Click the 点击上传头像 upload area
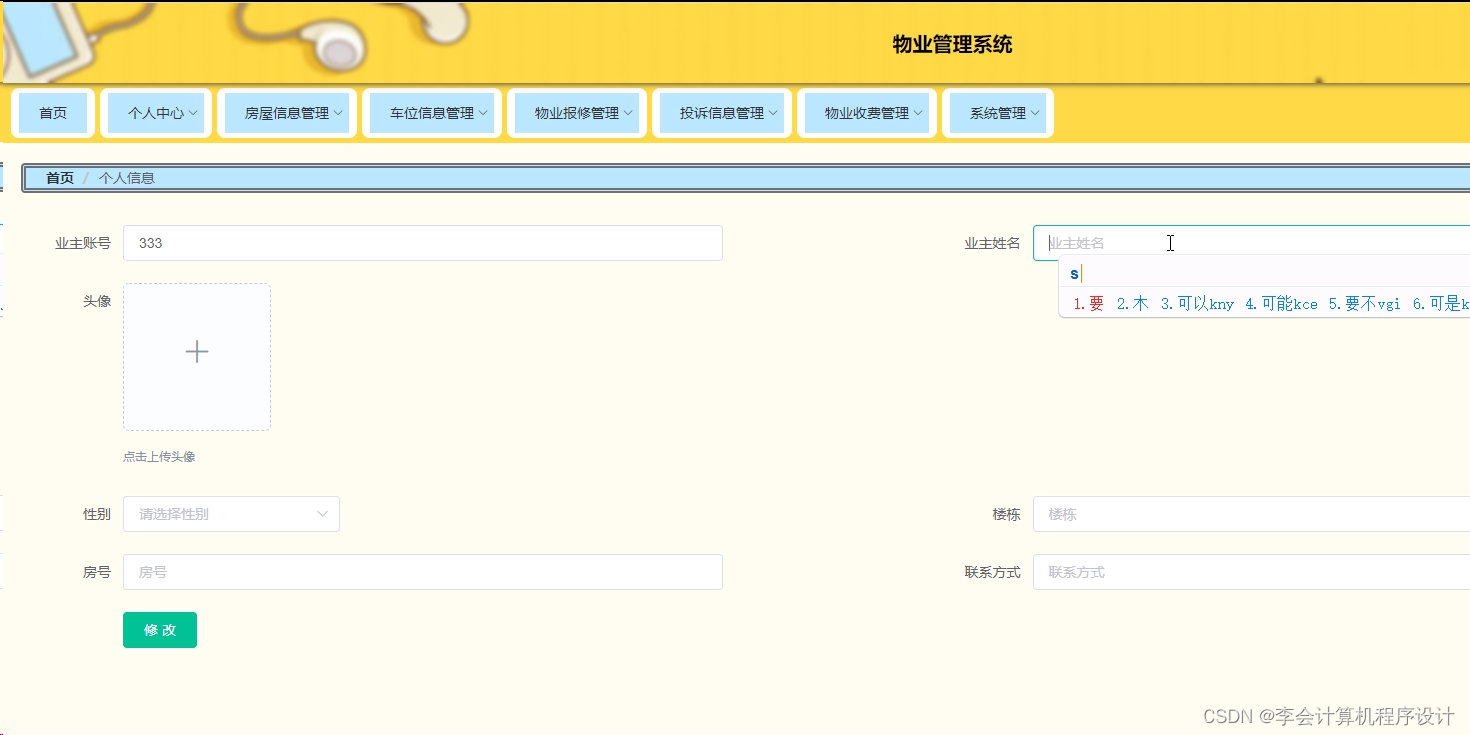Screen dimensions: 1470x735 159,456
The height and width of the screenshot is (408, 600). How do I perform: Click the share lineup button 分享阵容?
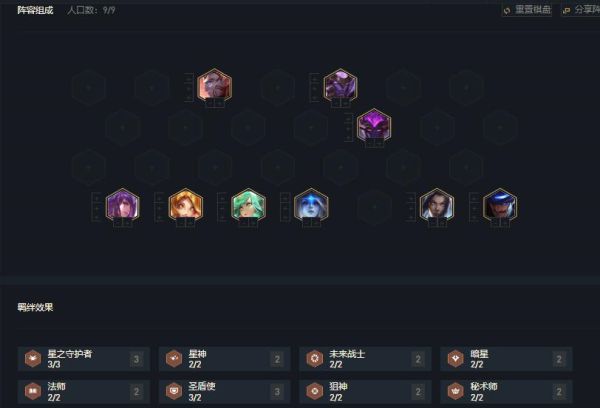pos(581,10)
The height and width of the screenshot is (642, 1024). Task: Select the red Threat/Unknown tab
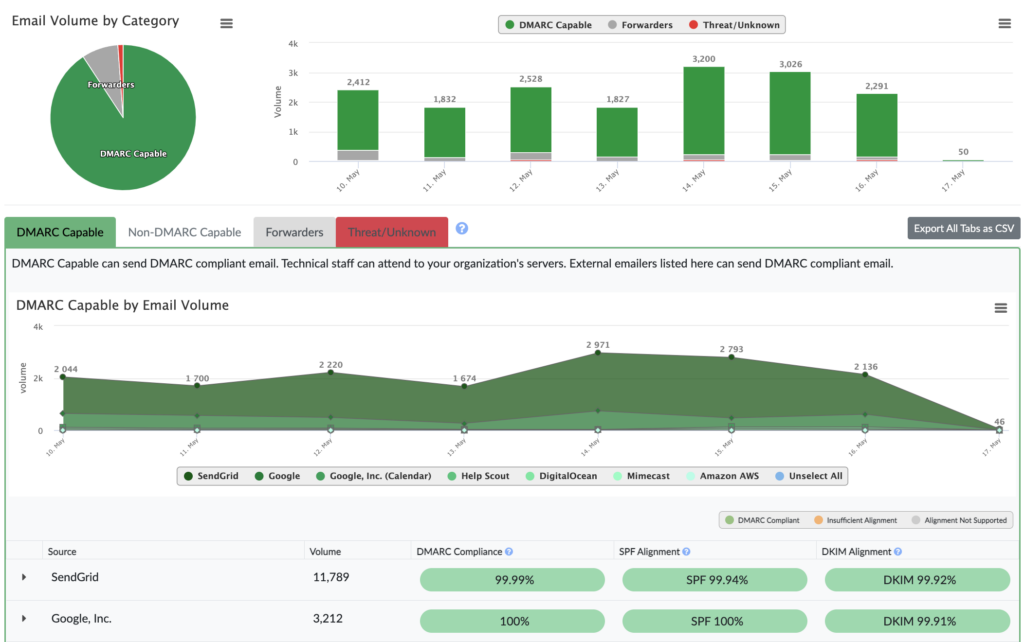391,232
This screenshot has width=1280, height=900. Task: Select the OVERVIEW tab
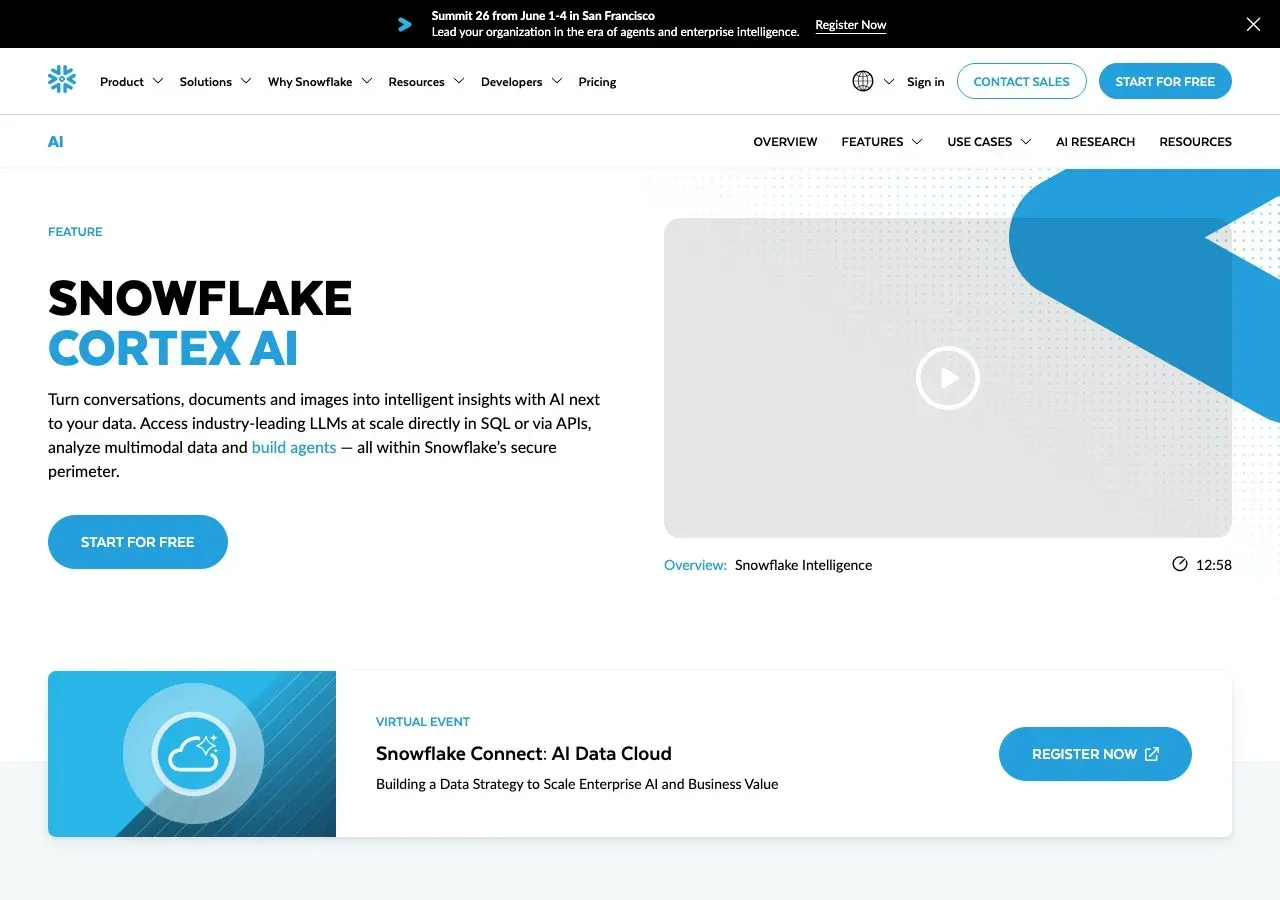(x=784, y=141)
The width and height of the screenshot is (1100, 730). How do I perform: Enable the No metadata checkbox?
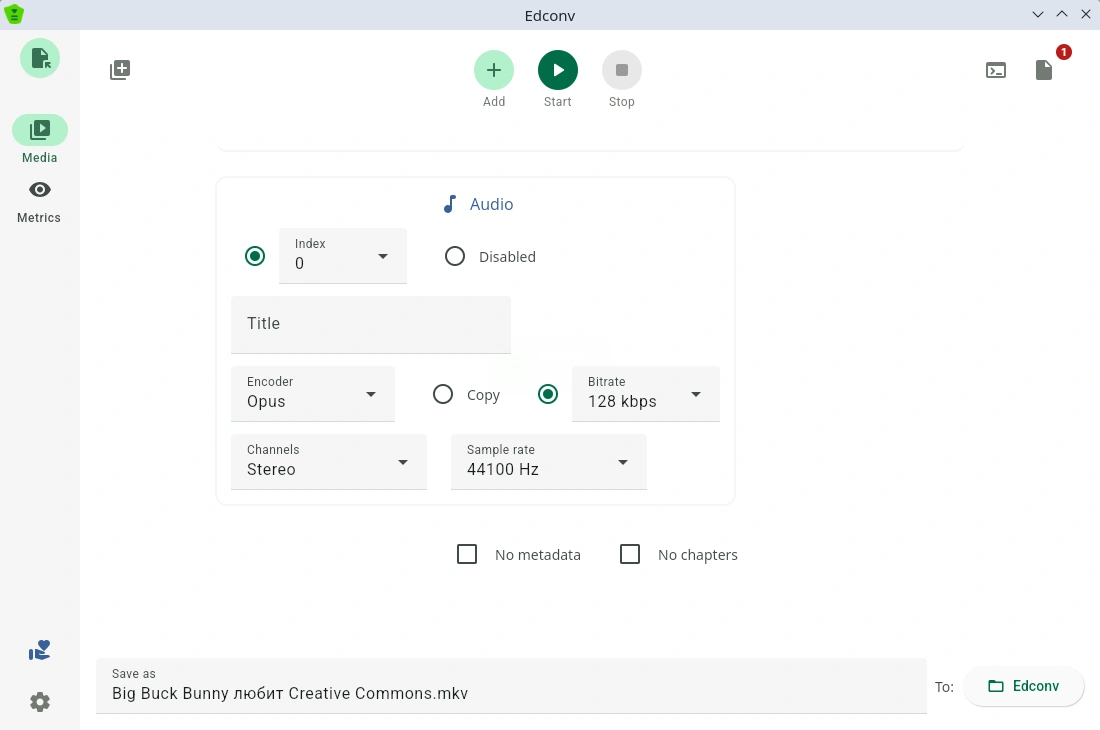point(467,554)
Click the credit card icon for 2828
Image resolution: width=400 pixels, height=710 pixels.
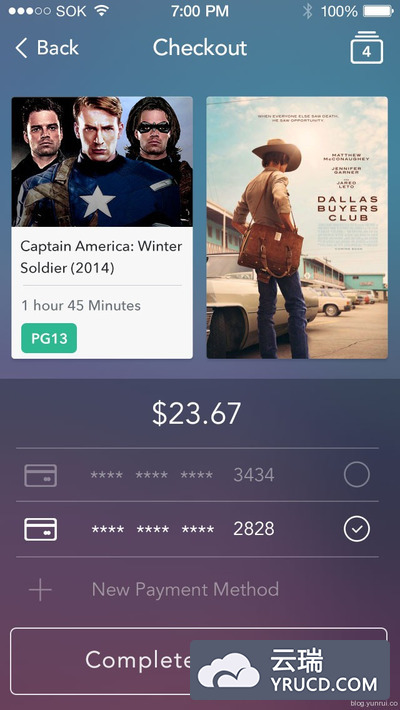(x=40, y=529)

• Problem statement:
What is needed is an exact copy of the records above, with no pictures in it.

• Written response:
Click the 点击上传头像 upload area
Screen dimensions: 1470x735 159,456
The height and width of the screenshot is (408, 600). How do I perform: Click the share lineup button 分享阵容?
pos(581,10)
The height and width of the screenshot is (642, 1024). Task: Select the red Threat/Unknown tab
391,232
This screenshot has width=1280, height=900. Task: Select the OVERVIEW tab
(x=784, y=141)
The width and height of the screenshot is (1100, 730). How do I perform: Enable the No metadata checkbox?
point(467,554)
Click the credit card icon for 2828
Image resolution: width=400 pixels, height=710 pixels.
(x=40, y=529)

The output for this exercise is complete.